Thanksgiving brings up the usual stream of articles recommending wines for Thanksgiving. This exercise has obviously gone too far as writers now reach for extreme examples just to be “different” rather than sticking with something that actually makes sense. Amarone? Grenache? Possibly, but why in the world would you go so far out? The matches for the traditional American Thanksgiving dinner are simple: lighter reds and fuller whites. Common sense and a little knowledge is all that’s needed. Pinot noir or gamay (Beaujolais) and chardonnay or riesling if you like a little sweetness with the potentially dry bird. With the literally thousands of variations of these varieties there seems little need other than personal taste or a bored writer to practice this new extreme matching reality show. Also, not every menu demands complexity in wine. Mounds of turkey, sweet potatoes and stuffing requires refreshing beverages, not equally ponderous ones. Cool, fruity and zesty are more pleasurable than a wine as ponderous as the meal.
Perhaps all this extreme matchmaking is due to the fact that wine writers taste most of the wines they review without food. This is a very strange thing if you think about it. After all, wine really has no other purpose than to be part of a meal. Critics give wines points based on how they taste against other wines, not how they taste with dinner. This fact alone tells you how pointless points are when it comes choosing what wine to buy.

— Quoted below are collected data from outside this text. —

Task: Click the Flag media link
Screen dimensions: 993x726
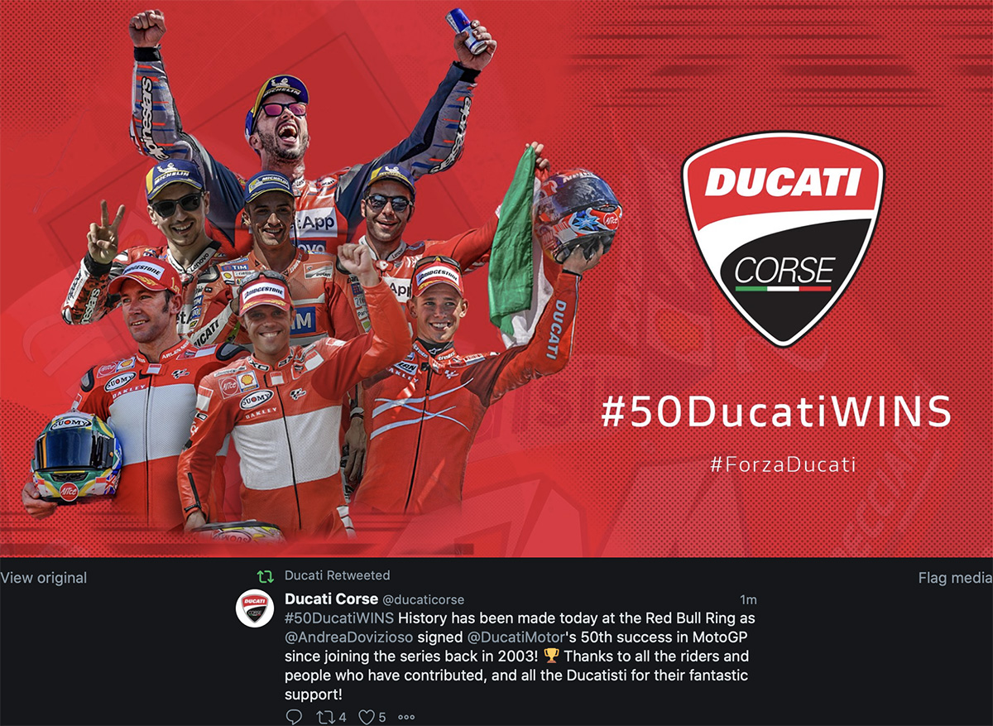Action: click(955, 578)
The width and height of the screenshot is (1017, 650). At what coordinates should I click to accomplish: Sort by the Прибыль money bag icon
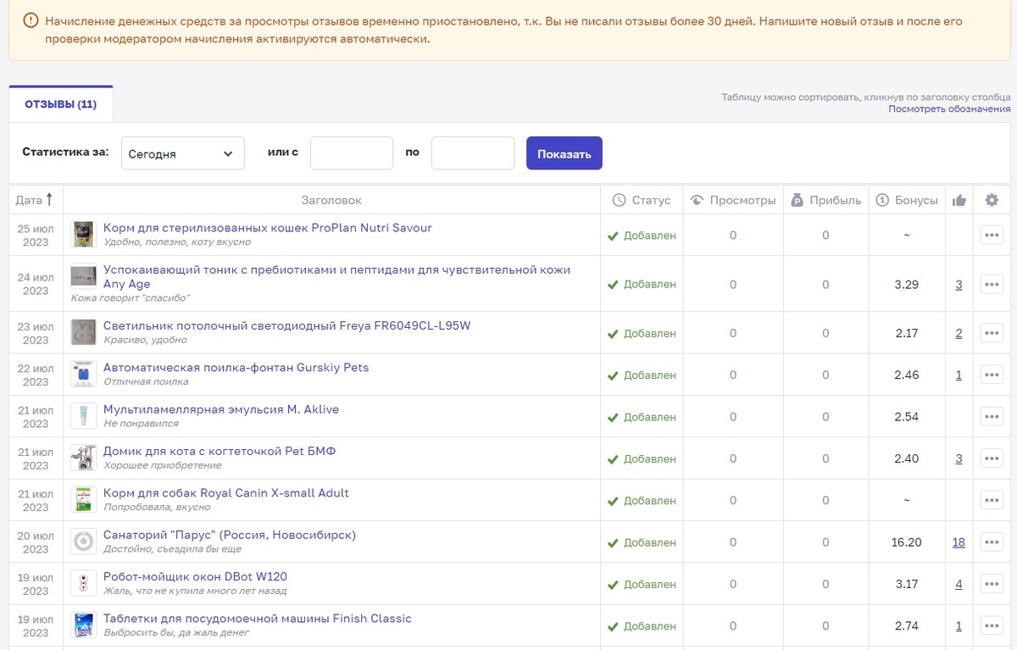click(x=797, y=201)
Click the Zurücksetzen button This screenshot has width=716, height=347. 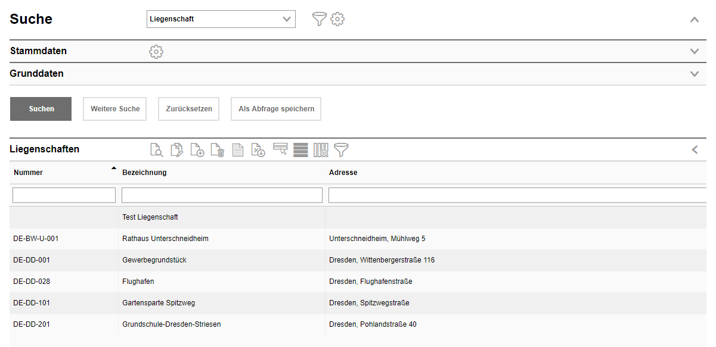pos(189,109)
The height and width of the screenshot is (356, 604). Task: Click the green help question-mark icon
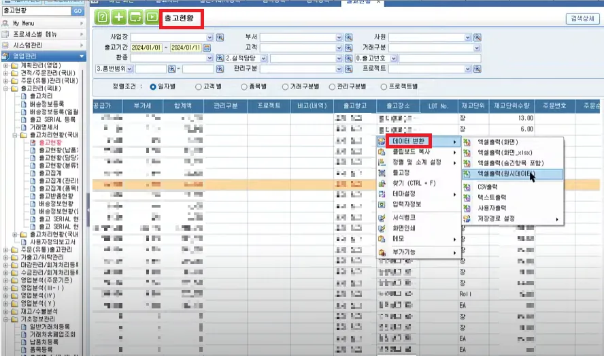point(102,17)
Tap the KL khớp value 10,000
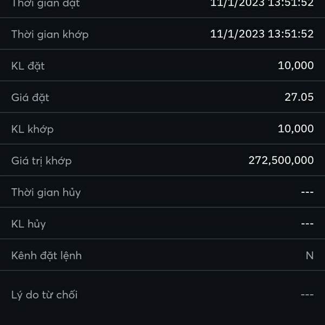The image size is (325, 325). 296,129
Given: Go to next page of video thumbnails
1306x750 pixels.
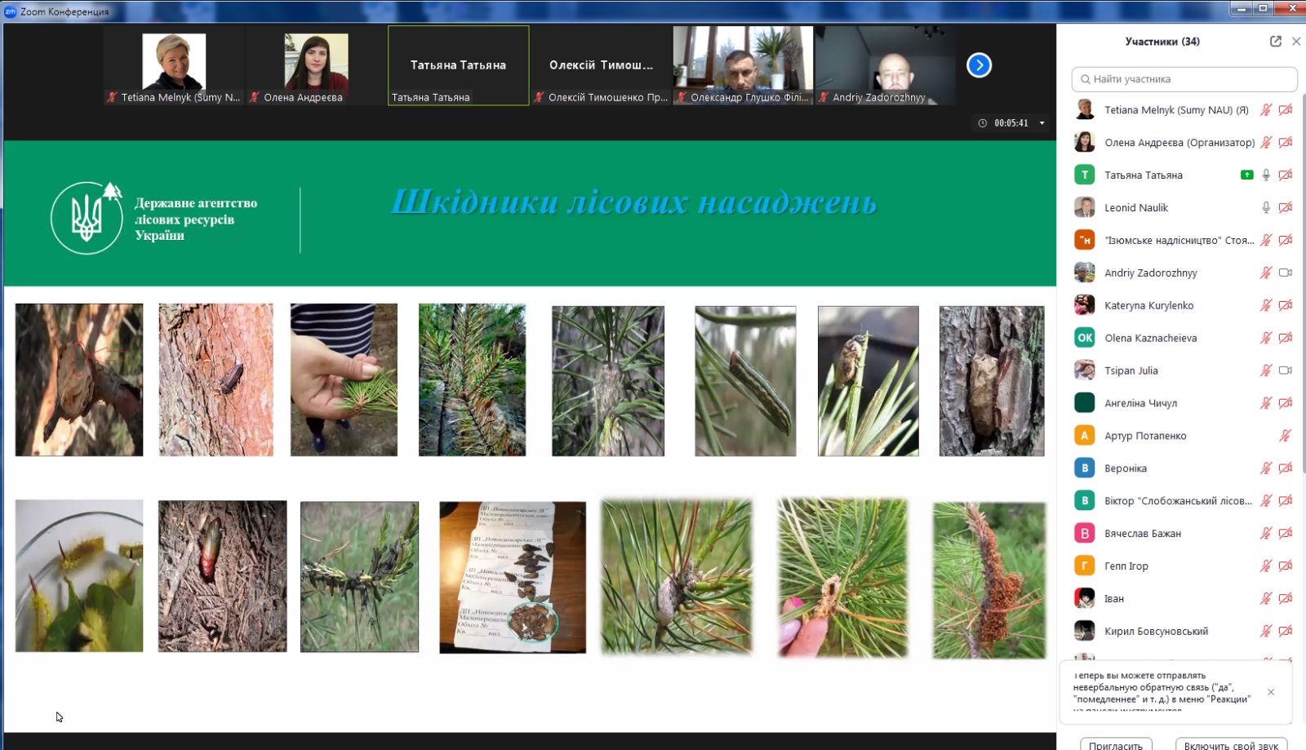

In all honesty I don’t drink wine without food: with the notable exception of sparkling wines. I just don’t get it. The first sip of wine always has me thinking about what bite of food is going to follow. The idea of a chardonnay or cabernet as a cocktail is beyond me. When I’m getting ready to cook I’m doing one of two things: either I’m looking for something to go with a particular wine or deciding what wine to have with the menu I’ve selected. The concepts of cooking, eating and wine are so tightly intertwined in me that I cannot separate their experience in my mind. I can’t even imagine why you would want to.
A beautiful veal chop thus led me to a bottle of 2009 Tendril, Tightrope, Willamette Valley Pinot Noir, the new release from my friend, winemaker Tony Rynders. Tony is making two Tendril pinots: “White Label”, a blend of his vineyard sites and Tightrope, a special barrel selection. The veal chop got the Milanese treatment and the wine was perfect with the dish and it was perfect with the wine. A very nice arrangement. The only breadcrumbs at hand were panko so the chop was even crunchier than usual. I’d do that again. The Tightrope’s tart acidity in the proverbial velvet glove was just the right foil to the breaded and fried chop. Being the foil is the wine’s job.
Only sixty cases of 2009 Tendril Tightrope were produced and you can only buy it from the winery at www. tendrilwines.com. The $64 price tag is a bargain for a wine of this depth It will be worth putting away for a few years to let it grow up. However, for Thanksgiving I’m recommending the more subtle 2009 Tendril White Label Willamette Valley Pinot Noir. It’s more forward and fruity than the Tightrope and certainly such an American meal deserves an American wine. However, with less than 400 cases produced not many tables will be lucky enough to be graced with a bottle this Thanksgiving.
Matching food and wine is about the combination of personal taste and common sense. There’s no reason to go to extremes: unless you have to write an annual Thanksgiving wine matching article that is.